Text:
###

# How to dial in a 4-jaw chuck



## MikeWi (Jul 1, 2013)

I found this on youtube, and it's really made life easier for me.  Thought some other of the new people may find it useful as well.  BTW there also some truly awful examples out there as well. LOL

[video=youtube;vsIaYm7g9nA]http://www.youtube.com/watch?v=vsIaYm7g9nA[/video]


----------



## Analias (Jul 2, 2013)

I like this method for adjusting a four jaw chuck.  To me it's a bit more intuitive.  It does require a second chuck key.

[video=youtube;2KMhx4DbyDg]http://www.youtube.com/watch?v=2KMhx4DbyDg [/video]


----------



## Ray C (Jul 2, 2013)

Just want to point out that if your jaws are not square, you'll have fits getting something centered no matter what technique you use.  Take a piece of known drill rod, center it with the DI placed about 2" from the jaws and after its centered, move the DI about 6" further down the shaft.  If it's more than a couple thou off the jaws need a little tuning.  Repeat the process a few times to make sure of how much error really exists.  Something to watch for is that if the slots & grooves that the jaws ride in are sloppy and worn, don't bother filing/grinding on your jaws.  Excessive wiggle in the slots/grooves is the alarm clock that says "Time for a new chuck".   In my early days, I once did a weld build-up and used slot cutters to bring things back to normal.  It came out pretty good (much improved) but was not worth the hassle in retrospect.


Ray


----------



## MikeWi (Jul 2, 2013)

Ray C said:


> Just want to point out that if your jaws are not square, you'll have fits getting something centered no matter what technique you use.


My jaws are all perfectly straight, and perfectly out of parallel with the lathe axis!  The jaws grip at the forward end but not farther back, so you can rock workpiece from side to side and watch it pivoting on the opposing jaws leading "tooth".  When you look all the way to the back of the jaw, it's got a lot of clearance.  Same for all four jaws or in other words any opposing pair.  And yes it did give me fits before I figured it out.  Swapping jaws around didn't make any difference.  I did a little very light removal from the front tooth of each jaw with a sanding drum, and got a little improvement, but I'm afraid to do too much without having some sort of control.  It seems the jaws are all very uniformly tipped in towards the center a little bit.

edit: forgot to add that I checked with a parallel, so I know that it's not a case of the chucked piece having a taper.


----------



## Ray C (Jul 2, 2013)

That's a really annoying problem to have.  When you get more inspiration, you'll probably want to touch that up.  As it is now, when you tighten the jaws, it will leave a heavy bite mark with the front teeth.  A piece could end-up wiggling around on you too.  There are quite a few threads here about how folks have used a rotary grinder in the tool post to fix that up...

###

Task A: In the thread on dialing in a 4-jaw chuck, what does Analias's preferred method require?
Task B: From the 4-jaw chuck thread, return word for word the passage that begins at the words "edit: forgot to" and stops after the words "fix that up...".

Provided material:

###

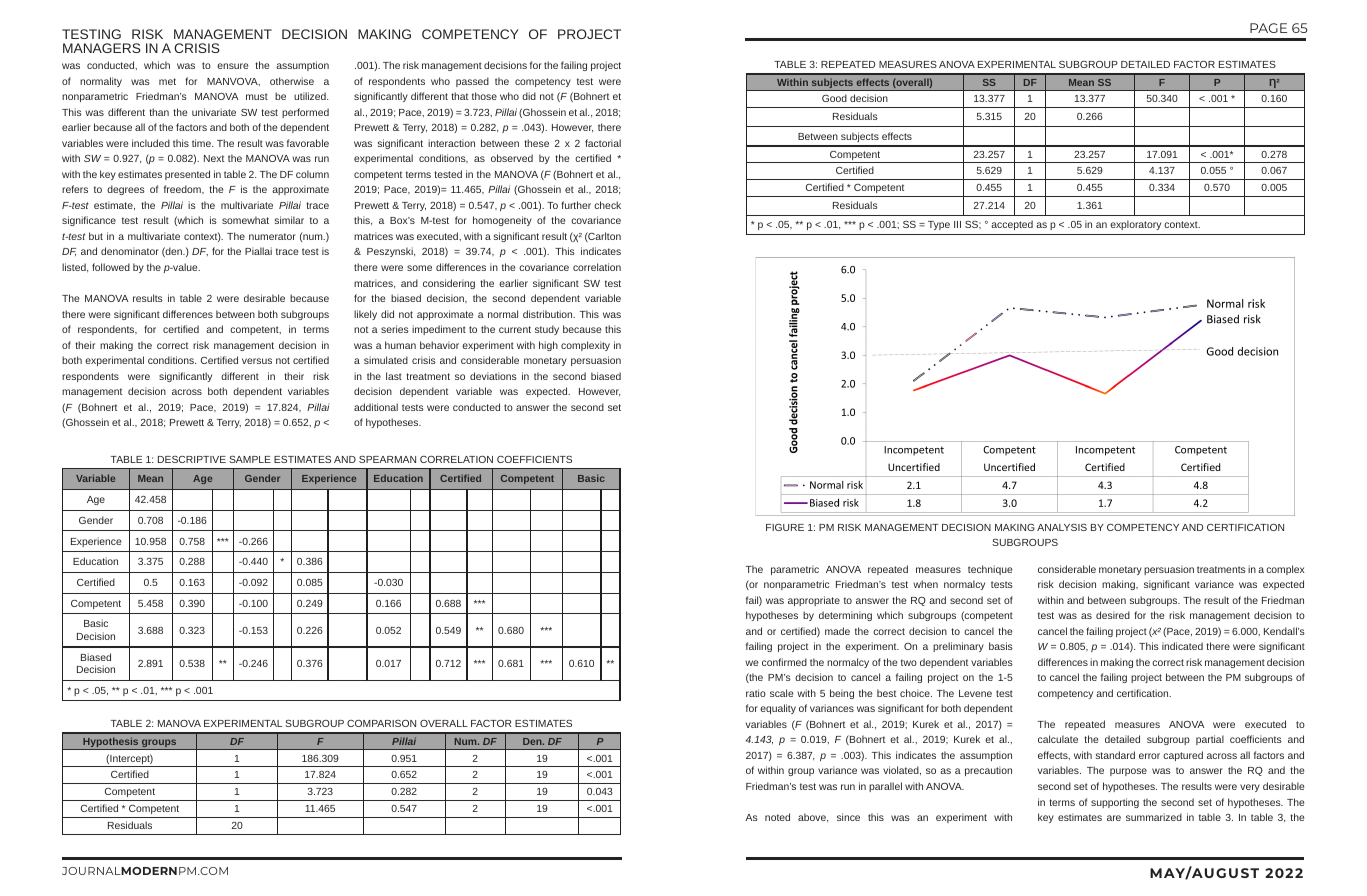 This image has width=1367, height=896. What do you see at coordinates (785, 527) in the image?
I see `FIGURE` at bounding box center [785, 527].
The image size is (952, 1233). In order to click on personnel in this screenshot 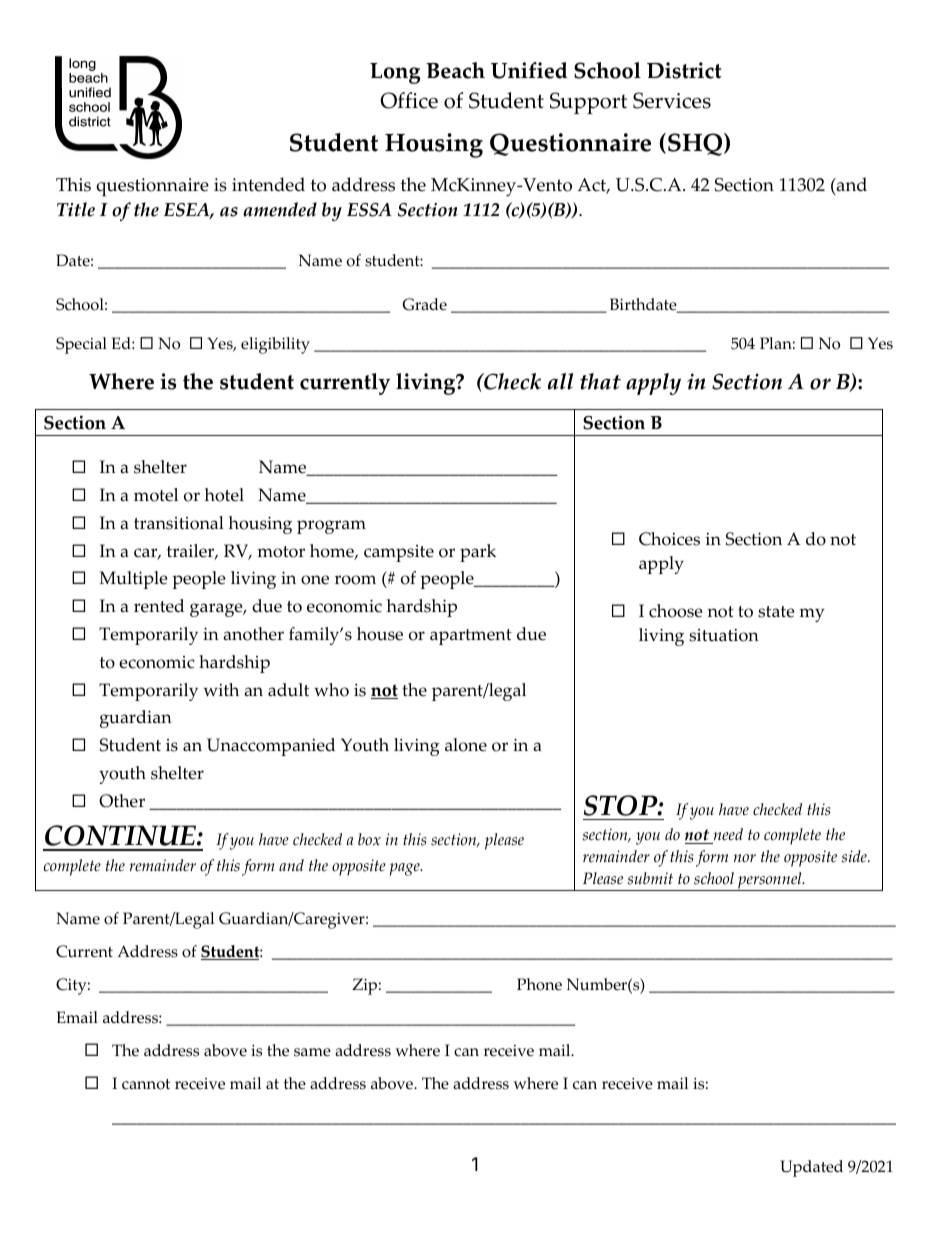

###

Correct answer A: A second chuck key.

Correct answer B:
edit: forgot to add that I checked with a parallel, so I know that it's not a case of the chucked piece having a taper.


----------



## Ray C (Jul 2, 2013)

That's a really annoying problem to have.  When you get more inspiration, you'll probably want to touch that up.  As it is now, when you tighten the jaws, it will leave a heavy bite mark with the front teeth.  A piece could end-up wiggling around on you too.  There are quite a few threads here about how folks have used a rotary grinder in the tool post to fix that up...